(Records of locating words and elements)
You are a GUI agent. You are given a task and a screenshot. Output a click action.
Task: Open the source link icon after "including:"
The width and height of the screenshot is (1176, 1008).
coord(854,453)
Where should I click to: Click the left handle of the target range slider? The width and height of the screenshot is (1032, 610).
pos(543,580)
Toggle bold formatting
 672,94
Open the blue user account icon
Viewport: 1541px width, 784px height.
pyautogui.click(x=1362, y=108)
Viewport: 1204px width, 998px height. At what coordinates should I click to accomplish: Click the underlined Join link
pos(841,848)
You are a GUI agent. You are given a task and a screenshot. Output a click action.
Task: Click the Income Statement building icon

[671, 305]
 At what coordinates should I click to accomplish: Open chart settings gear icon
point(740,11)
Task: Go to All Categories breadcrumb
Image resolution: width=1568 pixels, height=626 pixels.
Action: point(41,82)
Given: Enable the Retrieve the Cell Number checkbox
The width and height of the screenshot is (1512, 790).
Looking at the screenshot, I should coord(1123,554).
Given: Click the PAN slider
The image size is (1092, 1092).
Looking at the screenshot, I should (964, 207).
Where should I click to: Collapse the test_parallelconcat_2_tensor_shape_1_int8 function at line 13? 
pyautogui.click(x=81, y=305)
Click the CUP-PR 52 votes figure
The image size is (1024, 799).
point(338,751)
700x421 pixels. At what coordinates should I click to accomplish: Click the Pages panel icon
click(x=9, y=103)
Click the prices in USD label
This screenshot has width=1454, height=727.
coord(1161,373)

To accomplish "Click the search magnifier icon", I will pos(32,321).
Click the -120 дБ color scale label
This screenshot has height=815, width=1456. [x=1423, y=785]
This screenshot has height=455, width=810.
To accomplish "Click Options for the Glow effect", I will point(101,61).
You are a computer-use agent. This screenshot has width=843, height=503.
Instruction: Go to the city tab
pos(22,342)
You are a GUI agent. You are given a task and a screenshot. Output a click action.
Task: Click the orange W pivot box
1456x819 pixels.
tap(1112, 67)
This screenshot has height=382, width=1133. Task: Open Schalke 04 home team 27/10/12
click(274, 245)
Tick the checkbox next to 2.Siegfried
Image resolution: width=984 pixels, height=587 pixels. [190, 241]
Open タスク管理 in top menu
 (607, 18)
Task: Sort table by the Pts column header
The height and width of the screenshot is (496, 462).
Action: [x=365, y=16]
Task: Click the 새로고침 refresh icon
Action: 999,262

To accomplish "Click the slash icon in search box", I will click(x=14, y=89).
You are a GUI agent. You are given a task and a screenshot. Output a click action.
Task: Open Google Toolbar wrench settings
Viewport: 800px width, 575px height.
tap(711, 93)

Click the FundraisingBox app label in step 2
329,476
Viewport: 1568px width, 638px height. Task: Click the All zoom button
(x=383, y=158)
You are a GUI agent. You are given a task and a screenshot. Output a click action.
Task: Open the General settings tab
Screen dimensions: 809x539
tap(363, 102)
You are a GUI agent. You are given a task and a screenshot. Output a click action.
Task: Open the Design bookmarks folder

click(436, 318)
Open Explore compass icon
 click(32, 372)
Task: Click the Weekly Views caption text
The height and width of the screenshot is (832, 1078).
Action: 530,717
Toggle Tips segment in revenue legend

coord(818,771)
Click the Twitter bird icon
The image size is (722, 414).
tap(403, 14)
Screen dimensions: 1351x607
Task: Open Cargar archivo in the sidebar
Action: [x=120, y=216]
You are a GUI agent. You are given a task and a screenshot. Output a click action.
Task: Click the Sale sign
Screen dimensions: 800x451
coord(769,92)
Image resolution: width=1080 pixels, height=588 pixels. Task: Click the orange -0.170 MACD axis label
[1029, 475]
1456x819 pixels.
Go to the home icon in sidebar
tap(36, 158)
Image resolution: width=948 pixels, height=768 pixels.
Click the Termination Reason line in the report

## EXERCISE
Reproduce all of the records above word for word, from first to last.

## RESULT FOR THIS TASK
You are a GUI agent. You are given a task and a screenshot. Output a click action.
Task: Open the source link icon after "including:"
The width and height of the screenshot is (1176, 1008).
coord(854,453)
Where should I click to: Click the left handle of the target range slider? The width and height of the screenshot is (1032, 610).
pos(543,580)
Toggle bold formatting
 672,94
Open the blue user account icon
Viewport: 1541px width, 784px height.
pyautogui.click(x=1362, y=108)
Viewport: 1204px width, 998px height. At what coordinates should I click to accomplish: Click the underlined Join link
pos(841,848)
You are a GUI agent. You are given a task and a screenshot. Output a click action.
Task: Click the Income Statement building icon

[671, 305]
 At what coordinates should I click to accomplish: Open chart settings gear icon
point(740,11)
Task: Go to All Categories breadcrumb
Image resolution: width=1568 pixels, height=626 pixels.
Action: point(41,82)
Given: Enable the Retrieve the Cell Number checkbox
The width and height of the screenshot is (1512, 790).
Looking at the screenshot, I should coord(1123,554).
Given: Click the PAN slider
The image size is (1092, 1092).
Looking at the screenshot, I should (964, 207).
Where should I click to: Collapse the test_parallelconcat_2_tensor_shape_1_int8 function at line 13? 
pyautogui.click(x=81, y=305)
Click the CUP-PR 52 votes figure
The image size is (1024, 799).
point(338,751)
700x421 pixels. At what coordinates should I click to accomplish: Click the Pages panel icon
click(x=9, y=103)
Click the prices in USD label
This screenshot has width=1454, height=727.
coord(1161,373)

To accomplish "Click the search magnifier icon", I will pos(32,321).
Click the -120 дБ color scale label
This screenshot has height=815, width=1456. [x=1423, y=785]
This screenshot has height=455, width=810.
To accomplish "Click Options for the Glow effect", I will point(101,61).
You are a computer-use agent. This screenshot has width=843, height=503.
Instruction: Go to the city tab
pos(22,342)
You are a GUI agent. You are given a task and a screenshot. Output a click action.
Task: Click the orange W pivot box
1456x819 pixels.
tap(1112, 67)
This screenshot has height=382, width=1133. Task: Open Schalke 04 home team 27/10/12
click(274, 245)
Tick the checkbox next to 2.Siegfried
Image resolution: width=984 pixels, height=587 pixels. [190, 241]
Open タスク管理 in top menu
 (607, 18)
Task: Sort table by the Pts column header
The height and width of the screenshot is (496, 462).
Action: [x=365, y=16]
Task: Click the 새로고침 refresh icon
Action: 999,262

To accomplish "Click the slash icon in search box", I will click(x=14, y=89).
You are a GUI agent. You are given a task and a screenshot. Output a click action.
Task: Open Google Toolbar wrench settings
Viewport: 800px width, 575px height.
tap(711, 93)

Click the FundraisingBox app label in step 2
329,476
Viewport: 1568px width, 638px height. Task: Click the All zoom button
(x=383, y=158)
You are a GUI agent. You are given a task and a screenshot. Output a click action.
Task: Open the General settings tab
Screen dimensions: 809x539
tap(363, 102)
You are a GUI agent. You are given a task and a screenshot. Output a click action.
Task: Open the Design bookmarks folder

click(436, 318)
Open Explore compass icon
 click(32, 372)
Task: Click the Weekly Views caption text
The height and width of the screenshot is (832, 1078).
Action: 530,717
Toggle Tips segment in revenue legend

coord(818,771)
Click the Twitter bird icon
The image size is (722, 414).
tap(403, 14)
Screen dimensions: 1351x607
Task: Open Cargar archivo in the sidebar
Action: [x=120, y=216]
You are a GUI agent. You are given a task and a screenshot. Output a click action.
Task: Click the Sale sign
Screen dimensions: 800x451
coord(769,92)
Image resolution: width=1080 pixels, height=588 pixels. Task: Click the orange -0.170 MACD axis label
[1029, 475]
1456x819 pixels.
Go to the home icon in sidebar
tap(36, 158)
Image resolution: width=948 pixels, height=768 pixels.
Click the Termination Reason line in the report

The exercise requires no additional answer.